*Instructions for the task*: Revise the material below by replacing every "Viewport" with "Display" and leaving all other text untouched.

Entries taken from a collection
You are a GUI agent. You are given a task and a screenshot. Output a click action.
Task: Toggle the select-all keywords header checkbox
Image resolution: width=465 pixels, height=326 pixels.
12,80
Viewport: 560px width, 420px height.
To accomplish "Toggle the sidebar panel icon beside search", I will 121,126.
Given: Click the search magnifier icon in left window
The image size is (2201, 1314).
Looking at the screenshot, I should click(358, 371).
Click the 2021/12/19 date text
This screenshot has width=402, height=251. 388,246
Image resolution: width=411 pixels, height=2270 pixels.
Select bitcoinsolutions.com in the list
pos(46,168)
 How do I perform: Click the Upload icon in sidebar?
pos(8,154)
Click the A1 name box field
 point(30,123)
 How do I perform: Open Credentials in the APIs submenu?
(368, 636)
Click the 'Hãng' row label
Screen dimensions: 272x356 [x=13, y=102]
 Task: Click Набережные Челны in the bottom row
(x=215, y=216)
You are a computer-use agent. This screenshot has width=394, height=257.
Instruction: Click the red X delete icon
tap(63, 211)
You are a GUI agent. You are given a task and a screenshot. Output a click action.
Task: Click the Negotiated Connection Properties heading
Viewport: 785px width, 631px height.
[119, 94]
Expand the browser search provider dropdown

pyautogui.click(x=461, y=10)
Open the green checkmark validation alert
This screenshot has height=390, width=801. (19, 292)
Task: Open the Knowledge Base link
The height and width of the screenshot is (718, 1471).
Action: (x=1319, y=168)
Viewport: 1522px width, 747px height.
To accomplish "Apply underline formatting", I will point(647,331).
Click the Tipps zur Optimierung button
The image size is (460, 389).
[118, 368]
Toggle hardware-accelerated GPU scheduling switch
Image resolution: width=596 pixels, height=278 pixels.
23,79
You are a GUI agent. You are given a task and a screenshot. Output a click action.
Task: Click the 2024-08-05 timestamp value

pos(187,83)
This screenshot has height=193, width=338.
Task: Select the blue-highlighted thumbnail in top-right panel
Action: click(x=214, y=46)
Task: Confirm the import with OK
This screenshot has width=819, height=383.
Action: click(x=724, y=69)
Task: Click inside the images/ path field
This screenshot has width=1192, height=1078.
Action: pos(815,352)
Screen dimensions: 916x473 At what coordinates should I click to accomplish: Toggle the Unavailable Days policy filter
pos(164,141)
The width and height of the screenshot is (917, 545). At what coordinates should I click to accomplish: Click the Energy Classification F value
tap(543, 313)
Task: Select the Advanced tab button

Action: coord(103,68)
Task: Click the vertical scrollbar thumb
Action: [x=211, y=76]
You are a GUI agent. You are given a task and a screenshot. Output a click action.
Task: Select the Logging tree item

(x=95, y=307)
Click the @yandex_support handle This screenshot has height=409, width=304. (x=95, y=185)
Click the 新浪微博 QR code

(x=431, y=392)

*In response*:
You are a GUI agent. You are given a task and a screenshot. Output a click action.
Task: Toggle the select-all keywords header checkbox
Image resolution: width=465 pixels, height=326 pixels.
12,80
Display: 560px width, 420px height.
To accomplish "Toggle the sidebar panel icon beside search", I will 121,126.
Given: Click the search magnifier icon in left window
The image size is (2201, 1314).
Looking at the screenshot, I should click(358, 371).
Click the 2021/12/19 date text
This screenshot has width=402, height=251. 388,246
Image resolution: width=411 pixels, height=2270 pixels.
Select bitcoinsolutions.com in the list
pos(46,168)
 How do I perform: Click the Upload icon in sidebar?
pos(8,154)
Click the A1 name box field
 point(30,123)
 How do I perform: Open Credentials in the APIs submenu?
(368, 636)
Click the 'Hãng' row label
Screen dimensions: 272x356 [x=13, y=102]
 Task: Click Набережные Челны in the bottom row
(x=215, y=216)
You are a computer-use agent. This screenshot has width=394, height=257.
Instruction: Click the red X delete icon
tap(63, 211)
You are a GUI agent. You are given a task and a screenshot. Output a click action.
Task: Click the Negotiated Connection Properties heading
Display: 785px width, 631px height.
[119, 94]
Expand the browser search provider dropdown

pyautogui.click(x=461, y=10)
Open the green checkmark validation alert
This screenshot has height=390, width=801. (19, 292)
Task: Open the Knowledge Base link
The height and width of the screenshot is (718, 1471).
Action: (x=1319, y=168)
Display: 1522px width, 747px height.
To accomplish "Apply underline formatting", I will point(647,331).
Click the Tipps zur Optimierung button
The image size is (460, 389).
[118, 368]
Toggle hardware-accelerated GPU scheduling switch
Image resolution: width=596 pixels, height=278 pixels.
23,79
You are a GUI agent. You are given a task and a screenshot. Output a click action.
Task: Click the 2024-08-05 timestamp value

pos(187,83)
This screenshot has height=193, width=338.
Task: Select the blue-highlighted thumbnail in top-right panel
Action: click(x=214, y=46)
Task: Confirm the import with OK
This screenshot has width=819, height=383.
Action: click(x=724, y=69)
Task: Click inside the images/ path field
This screenshot has width=1192, height=1078.
Action: pos(815,352)
Screen dimensions: 916x473 At what coordinates should I click to accomplish: Toggle the Unavailable Days policy filter
pos(164,141)
The width and height of the screenshot is (917, 545). At what coordinates should I click to accomplish: Click the Energy Classification F value
tap(543, 313)
Task: Select the Advanced tab button

Action: coord(103,68)
Task: Click the vertical scrollbar thumb
Action: [x=211, y=76]
You are a GUI agent. You are given a task and a screenshot. Output a click action.
Task: Select the Logging tree item

(x=95, y=307)
Click the @yandex_support handle This screenshot has height=409, width=304. (x=95, y=185)
Click the 新浪微博 QR code

(x=431, y=392)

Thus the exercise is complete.